Directions for this task: Would you return every entry below without a single difference?

Start of Data for processing

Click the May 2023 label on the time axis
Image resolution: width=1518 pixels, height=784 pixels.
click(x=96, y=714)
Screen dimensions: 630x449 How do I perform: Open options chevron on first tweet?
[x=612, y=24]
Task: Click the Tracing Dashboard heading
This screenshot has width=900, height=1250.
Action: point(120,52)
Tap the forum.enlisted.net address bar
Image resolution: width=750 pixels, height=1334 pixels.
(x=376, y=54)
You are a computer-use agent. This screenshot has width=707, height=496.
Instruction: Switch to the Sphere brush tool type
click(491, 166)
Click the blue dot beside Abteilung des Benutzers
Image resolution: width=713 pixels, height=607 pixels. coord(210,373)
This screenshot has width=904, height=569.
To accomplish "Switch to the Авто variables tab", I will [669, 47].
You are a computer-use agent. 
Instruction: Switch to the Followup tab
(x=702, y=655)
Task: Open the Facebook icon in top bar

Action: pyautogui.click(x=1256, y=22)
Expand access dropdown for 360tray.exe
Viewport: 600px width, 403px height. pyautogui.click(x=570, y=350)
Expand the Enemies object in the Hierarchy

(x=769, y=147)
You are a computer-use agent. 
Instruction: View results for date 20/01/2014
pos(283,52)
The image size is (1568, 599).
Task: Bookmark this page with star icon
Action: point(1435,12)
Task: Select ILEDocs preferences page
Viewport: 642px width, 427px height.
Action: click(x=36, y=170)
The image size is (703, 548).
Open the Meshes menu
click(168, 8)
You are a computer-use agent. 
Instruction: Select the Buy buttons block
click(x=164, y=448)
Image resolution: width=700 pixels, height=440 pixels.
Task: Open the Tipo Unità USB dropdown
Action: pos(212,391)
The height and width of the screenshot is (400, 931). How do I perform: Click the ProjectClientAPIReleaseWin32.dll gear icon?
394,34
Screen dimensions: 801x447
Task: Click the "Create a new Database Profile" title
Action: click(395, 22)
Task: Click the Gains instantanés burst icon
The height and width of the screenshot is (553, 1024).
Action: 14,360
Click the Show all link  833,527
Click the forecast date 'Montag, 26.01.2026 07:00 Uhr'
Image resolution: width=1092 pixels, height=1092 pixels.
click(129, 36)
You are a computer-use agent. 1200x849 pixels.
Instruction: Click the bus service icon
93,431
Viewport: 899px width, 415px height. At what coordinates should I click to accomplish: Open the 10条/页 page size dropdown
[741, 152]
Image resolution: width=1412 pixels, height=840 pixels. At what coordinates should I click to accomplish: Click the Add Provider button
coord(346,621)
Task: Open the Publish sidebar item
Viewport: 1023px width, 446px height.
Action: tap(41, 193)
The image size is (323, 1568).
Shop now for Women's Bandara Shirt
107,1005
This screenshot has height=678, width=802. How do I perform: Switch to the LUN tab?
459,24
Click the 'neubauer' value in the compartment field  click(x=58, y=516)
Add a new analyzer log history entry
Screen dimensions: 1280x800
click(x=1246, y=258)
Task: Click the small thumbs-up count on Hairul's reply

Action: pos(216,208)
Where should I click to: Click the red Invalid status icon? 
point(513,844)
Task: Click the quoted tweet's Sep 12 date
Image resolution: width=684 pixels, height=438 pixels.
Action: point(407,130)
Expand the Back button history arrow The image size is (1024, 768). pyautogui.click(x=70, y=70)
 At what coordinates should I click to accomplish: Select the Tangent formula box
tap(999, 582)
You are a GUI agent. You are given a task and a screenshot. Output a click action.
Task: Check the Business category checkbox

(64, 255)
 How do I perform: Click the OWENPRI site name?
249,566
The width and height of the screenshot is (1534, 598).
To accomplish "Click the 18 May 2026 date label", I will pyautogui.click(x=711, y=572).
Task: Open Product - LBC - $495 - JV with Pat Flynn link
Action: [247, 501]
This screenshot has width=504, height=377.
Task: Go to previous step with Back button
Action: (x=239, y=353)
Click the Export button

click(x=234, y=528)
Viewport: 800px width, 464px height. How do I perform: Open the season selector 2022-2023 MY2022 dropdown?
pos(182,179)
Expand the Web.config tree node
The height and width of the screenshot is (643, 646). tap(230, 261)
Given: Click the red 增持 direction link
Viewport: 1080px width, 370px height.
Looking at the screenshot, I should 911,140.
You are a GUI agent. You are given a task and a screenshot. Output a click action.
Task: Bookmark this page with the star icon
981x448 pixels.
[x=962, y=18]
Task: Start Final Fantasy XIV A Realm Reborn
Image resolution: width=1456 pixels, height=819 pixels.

End of Data for processing

Answer section:
Click the May 2023 label on the time axis
Image resolution: width=1518 pixels, height=784 pixels.
click(x=96, y=714)
Screen dimensions: 630x449 How do I perform: Open options chevron on first tweet?
[x=612, y=24]
Task: Click the Tracing Dashboard heading
This screenshot has width=900, height=1250.
Action: point(120,52)
Tap the forum.enlisted.net address bar
Image resolution: width=750 pixels, height=1334 pixels.
(x=376, y=54)
You are a computer-use agent. This screenshot has width=707, height=496.
Instruction: Switch to the Sphere brush tool type
click(491, 166)
Click the blue dot beside Abteilung des Benutzers
Image resolution: width=713 pixels, height=607 pixels. coord(210,373)
This screenshot has width=904, height=569.
To accomplish "Switch to the Авто variables tab", I will [669, 47].
You are a computer-use agent. 
Instruction: Switch to the Followup tab
(x=702, y=655)
Task: Open the Facebook icon in top bar

Action: pyautogui.click(x=1256, y=22)
Expand access dropdown for 360tray.exe
Viewport: 600px width, 403px height. pyautogui.click(x=570, y=350)
Expand the Enemies object in the Hierarchy

(x=769, y=147)
You are a computer-use agent. 
Instruction: View results for date 20/01/2014
pos(283,52)
The image size is (1568, 599).
Task: Bookmark this page with star icon
Action: point(1435,12)
Task: Select ILEDocs preferences page
Viewport: 642px width, 427px height.
Action: click(x=36, y=170)
The image size is (703, 548).
Open the Meshes menu
click(168, 8)
You are a computer-use agent. 
Instruction: Select the Buy buttons block
click(x=164, y=448)
Image resolution: width=700 pixels, height=440 pixels.
Task: Open the Tipo Unità USB dropdown
Action: pos(212,391)
The height and width of the screenshot is (400, 931). How do I perform: Click the ProjectClientAPIReleaseWin32.dll gear icon?
394,34
Screen dimensions: 801x447
Task: Click the "Create a new Database Profile" title
Action: click(395, 22)
Task: Click the Gains instantanés burst icon
The height and width of the screenshot is (553, 1024).
Action: 14,360
Click the Show all link  833,527
Click the forecast date 'Montag, 26.01.2026 07:00 Uhr'
Image resolution: width=1092 pixels, height=1092 pixels.
click(129, 36)
You are a computer-use agent. 1200x849 pixels.
Instruction: Click the bus service icon
93,431
Viewport: 899px width, 415px height. At what coordinates should I click to accomplish: Open the 10条/页 page size dropdown
[741, 152]
Image resolution: width=1412 pixels, height=840 pixels. At what coordinates should I click to accomplish: Click the Add Provider button
coord(346,621)
Task: Open the Publish sidebar item
Viewport: 1023px width, 446px height.
Action: tap(41, 193)
The image size is (323, 1568).
Shop now for Women's Bandara Shirt
107,1005
This screenshot has height=678, width=802. How do I perform: Switch to the LUN tab?
459,24
Click the 'neubauer' value in the compartment field  click(x=58, y=516)
Add a new analyzer log history entry
Screen dimensions: 1280x800
click(x=1246, y=258)
Task: Click the small thumbs-up count on Hairul's reply

Action: pos(216,208)
Where should I click to: Click the red Invalid status icon? 
point(513,844)
Task: Click the quoted tweet's Sep 12 date
Image resolution: width=684 pixels, height=438 pixels.
Action: point(407,130)
Expand the Back button history arrow The image size is (1024, 768). pyautogui.click(x=70, y=70)
 At what coordinates should I click to accomplish: Select the Tangent formula box
tap(999, 582)
You are a GUI agent. You are given a task and a screenshot. Output a click action.
Task: Check the Business category checkbox

(64, 255)
 How do I perform: Click the OWENPRI site name?
249,566
The width and height of the screenshot is (1534, 598).
To accomplish "Click the 18 May 2026 date label", I will pyautogui.click(x=711, y=572).
Task: Open Product - LBC - $495 - JV with Pat Flynn link
Action: [247, 501]
This screenshot has width=504, height=377.
Task: Go to previous step with Back button
Action: (x=239, y=353)
Click the Export button

click(x=234, y=528)
Viewport: 800px width, 464px height. How do I perform: Open the season selector 2022-2023 MY2022 dropdown?
pos(182,179)
Expand the Web.config tree node
The height and width of the screenshot is (643, 646). tap(230, 261)
Given: Click the red 增持 direction link
Viewport: 1080px width, 370px height.
Looking at the screenshot, I should 911,140.
You are a GUI agent. You are given a task and a screenshot. Output a click action.
Task: Bookmark this page with the star icon
981x448 pixels.
[x=962, y=18]
Task: Start Final Fantasy XIV A Realm Reborn
Image resolution: width=1456 pixels, height=819 pixels.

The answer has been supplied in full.